I’ve recently contributed a review of the awesome Ropenaq package by Maelle Salmon (here’s a link to the review issue). The other reviewer was @andy_teucher . I had great time & learned a lot. Definitely the best review (of paper/code/anything) experience of my career so far!

That said, I was thinking we could have a discussion of how to make this review process even more awesome. Its already a positive experience for reviewers and (i think?) for package authors. Here’s a few points that I thought we could discuss:

  1. How to reference specific lines of code. I found myself frequently writing things like “So at the start of this function” or “in file X at line Y”. I know I could have linked to the specific line in via github, but I saw two problems with that. First, it is kind of laborious (if you have lots of such comments), and second, one can’t look at code and tell what the comments are (you can only go from the comments to the code that the reviewer indicated). I’m also not sure what the best practice is here. Link to a specific commit? will that get confusing? What helps the package author the most?

  2. interactions between reviewers: I was fortunate to review alongside @andy_teucher who did a very thorough job. Andy and I have similar (but not identical) skills and opinions about R packages. As it turned out, in some places we had nearly identical comments and in others, we covered different points. Where we were different, it probably would have been better to coordinate (ie Andy does the mapping part) and in others, it might have been interesting to compare notes (Andy and I both wrote nearly identical code as a suggestion)

  3. suggesting code changes I didn’t see anything in the reviewer guide about what the best approach here is.
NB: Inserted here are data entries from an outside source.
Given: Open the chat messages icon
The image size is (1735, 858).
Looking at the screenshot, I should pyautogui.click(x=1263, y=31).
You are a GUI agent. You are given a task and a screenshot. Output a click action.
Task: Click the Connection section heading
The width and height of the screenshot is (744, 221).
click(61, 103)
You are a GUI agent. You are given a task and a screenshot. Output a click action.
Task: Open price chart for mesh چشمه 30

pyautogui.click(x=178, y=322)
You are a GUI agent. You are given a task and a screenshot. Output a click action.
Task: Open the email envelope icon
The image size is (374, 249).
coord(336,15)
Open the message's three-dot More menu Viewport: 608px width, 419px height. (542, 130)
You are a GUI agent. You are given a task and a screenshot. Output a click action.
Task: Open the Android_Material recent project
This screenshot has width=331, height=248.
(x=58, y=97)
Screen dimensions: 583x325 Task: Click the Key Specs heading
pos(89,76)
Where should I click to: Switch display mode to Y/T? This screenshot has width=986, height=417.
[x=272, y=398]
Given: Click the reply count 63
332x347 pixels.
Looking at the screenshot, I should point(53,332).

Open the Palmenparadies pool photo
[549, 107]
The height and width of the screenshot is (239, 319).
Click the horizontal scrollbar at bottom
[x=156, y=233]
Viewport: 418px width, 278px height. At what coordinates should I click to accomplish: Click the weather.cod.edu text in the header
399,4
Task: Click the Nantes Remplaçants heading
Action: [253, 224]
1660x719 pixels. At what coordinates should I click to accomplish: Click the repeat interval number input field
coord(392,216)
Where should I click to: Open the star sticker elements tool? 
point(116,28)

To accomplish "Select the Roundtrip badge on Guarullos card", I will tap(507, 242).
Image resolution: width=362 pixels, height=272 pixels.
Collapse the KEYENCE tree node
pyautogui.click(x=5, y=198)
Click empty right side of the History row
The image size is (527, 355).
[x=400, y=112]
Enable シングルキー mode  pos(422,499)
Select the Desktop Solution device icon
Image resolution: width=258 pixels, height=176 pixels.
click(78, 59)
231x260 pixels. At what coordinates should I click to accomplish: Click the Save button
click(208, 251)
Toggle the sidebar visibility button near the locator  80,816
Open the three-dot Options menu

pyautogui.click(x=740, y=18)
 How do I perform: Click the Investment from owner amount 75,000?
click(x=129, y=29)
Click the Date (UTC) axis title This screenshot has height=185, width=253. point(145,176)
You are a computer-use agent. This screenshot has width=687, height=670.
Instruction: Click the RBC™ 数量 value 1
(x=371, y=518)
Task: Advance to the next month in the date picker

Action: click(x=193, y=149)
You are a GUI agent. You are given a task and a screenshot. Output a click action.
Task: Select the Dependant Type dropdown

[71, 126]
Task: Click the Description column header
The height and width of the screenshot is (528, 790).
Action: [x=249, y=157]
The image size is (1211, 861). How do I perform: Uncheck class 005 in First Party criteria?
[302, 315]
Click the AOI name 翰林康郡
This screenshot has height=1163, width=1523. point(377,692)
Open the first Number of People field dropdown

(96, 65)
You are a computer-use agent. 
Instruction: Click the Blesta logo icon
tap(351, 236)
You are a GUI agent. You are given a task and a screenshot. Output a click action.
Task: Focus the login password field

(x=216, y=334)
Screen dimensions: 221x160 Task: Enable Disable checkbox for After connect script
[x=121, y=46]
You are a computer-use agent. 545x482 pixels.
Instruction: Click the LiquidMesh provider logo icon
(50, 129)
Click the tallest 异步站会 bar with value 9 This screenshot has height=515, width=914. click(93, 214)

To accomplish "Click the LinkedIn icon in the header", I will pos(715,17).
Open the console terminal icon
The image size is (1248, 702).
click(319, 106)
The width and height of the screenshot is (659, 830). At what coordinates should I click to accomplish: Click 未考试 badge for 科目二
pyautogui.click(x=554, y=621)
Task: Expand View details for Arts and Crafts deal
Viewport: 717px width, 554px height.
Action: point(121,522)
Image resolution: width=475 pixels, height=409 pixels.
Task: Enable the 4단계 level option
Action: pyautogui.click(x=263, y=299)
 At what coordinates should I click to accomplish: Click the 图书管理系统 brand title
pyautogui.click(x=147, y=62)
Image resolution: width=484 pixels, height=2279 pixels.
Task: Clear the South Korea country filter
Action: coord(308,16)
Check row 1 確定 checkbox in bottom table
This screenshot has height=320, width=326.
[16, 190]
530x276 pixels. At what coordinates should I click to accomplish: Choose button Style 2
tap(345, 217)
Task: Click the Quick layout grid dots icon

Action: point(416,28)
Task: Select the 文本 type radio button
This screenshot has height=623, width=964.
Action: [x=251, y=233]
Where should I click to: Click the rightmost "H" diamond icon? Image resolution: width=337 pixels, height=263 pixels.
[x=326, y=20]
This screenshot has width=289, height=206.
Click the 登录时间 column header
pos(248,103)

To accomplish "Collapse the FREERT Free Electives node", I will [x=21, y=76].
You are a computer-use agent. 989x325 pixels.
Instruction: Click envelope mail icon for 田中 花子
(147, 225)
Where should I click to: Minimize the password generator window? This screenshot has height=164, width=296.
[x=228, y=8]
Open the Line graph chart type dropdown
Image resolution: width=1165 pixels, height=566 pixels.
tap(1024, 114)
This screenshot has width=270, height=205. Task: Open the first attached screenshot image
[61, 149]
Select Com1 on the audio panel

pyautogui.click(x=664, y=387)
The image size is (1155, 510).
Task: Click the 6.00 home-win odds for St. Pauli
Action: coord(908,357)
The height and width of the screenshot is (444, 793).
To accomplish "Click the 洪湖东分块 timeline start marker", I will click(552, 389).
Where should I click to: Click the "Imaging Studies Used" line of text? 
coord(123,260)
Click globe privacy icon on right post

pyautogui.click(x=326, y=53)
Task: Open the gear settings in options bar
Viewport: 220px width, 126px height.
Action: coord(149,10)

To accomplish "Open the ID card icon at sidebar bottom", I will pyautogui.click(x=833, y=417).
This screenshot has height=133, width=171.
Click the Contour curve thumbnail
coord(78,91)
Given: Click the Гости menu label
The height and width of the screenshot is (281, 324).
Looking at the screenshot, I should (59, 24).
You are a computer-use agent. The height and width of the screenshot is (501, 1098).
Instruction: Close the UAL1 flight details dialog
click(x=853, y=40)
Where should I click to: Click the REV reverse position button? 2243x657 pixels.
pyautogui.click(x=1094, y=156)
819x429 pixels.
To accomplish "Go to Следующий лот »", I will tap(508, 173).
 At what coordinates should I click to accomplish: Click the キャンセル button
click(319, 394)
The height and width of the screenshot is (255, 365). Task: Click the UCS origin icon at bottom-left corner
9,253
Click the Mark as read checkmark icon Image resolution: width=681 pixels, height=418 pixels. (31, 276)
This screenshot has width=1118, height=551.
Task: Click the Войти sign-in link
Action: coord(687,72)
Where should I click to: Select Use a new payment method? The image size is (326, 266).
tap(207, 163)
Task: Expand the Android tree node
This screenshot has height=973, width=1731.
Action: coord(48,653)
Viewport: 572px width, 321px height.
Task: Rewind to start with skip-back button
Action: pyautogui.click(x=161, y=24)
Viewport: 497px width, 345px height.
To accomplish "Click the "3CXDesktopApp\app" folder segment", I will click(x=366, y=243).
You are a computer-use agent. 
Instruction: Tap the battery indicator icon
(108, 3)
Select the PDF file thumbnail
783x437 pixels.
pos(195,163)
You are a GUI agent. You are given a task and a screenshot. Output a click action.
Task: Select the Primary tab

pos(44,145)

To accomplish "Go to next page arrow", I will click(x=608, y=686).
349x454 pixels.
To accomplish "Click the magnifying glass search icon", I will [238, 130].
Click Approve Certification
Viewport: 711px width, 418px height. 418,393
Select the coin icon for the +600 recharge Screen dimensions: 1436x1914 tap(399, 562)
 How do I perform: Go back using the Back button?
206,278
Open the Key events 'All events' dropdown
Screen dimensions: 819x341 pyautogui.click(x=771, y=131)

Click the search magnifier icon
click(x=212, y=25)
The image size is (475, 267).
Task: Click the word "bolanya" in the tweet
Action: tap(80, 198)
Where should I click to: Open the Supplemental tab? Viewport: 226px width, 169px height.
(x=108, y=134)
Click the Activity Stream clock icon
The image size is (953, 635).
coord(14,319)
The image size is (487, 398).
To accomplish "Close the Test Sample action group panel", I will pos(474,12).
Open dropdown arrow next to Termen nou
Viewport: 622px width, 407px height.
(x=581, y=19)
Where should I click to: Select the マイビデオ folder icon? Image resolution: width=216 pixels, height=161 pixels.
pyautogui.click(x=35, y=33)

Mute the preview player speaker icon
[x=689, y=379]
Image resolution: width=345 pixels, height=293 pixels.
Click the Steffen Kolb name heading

I settled on just dropping in code suggestions as formatted code blocks. But that quickly gets out of hand if there are lots of suggestions. PRs feel like a more natural way to make those suggestions, but that would fragment the review.

  4. carrying on the conversation. The discussion between Andy, Maelle and I is big. Andy and I each wrote about 1500 words in our reviews, and Maelle’s response to us is about the same length! This is awesome and very interesting. But it is also getting to the point of “regarding your fourth point in the third section”. There’s also things that Andy said that i want to respond to, and responses of Maelle’s to Andy that I’d comment on…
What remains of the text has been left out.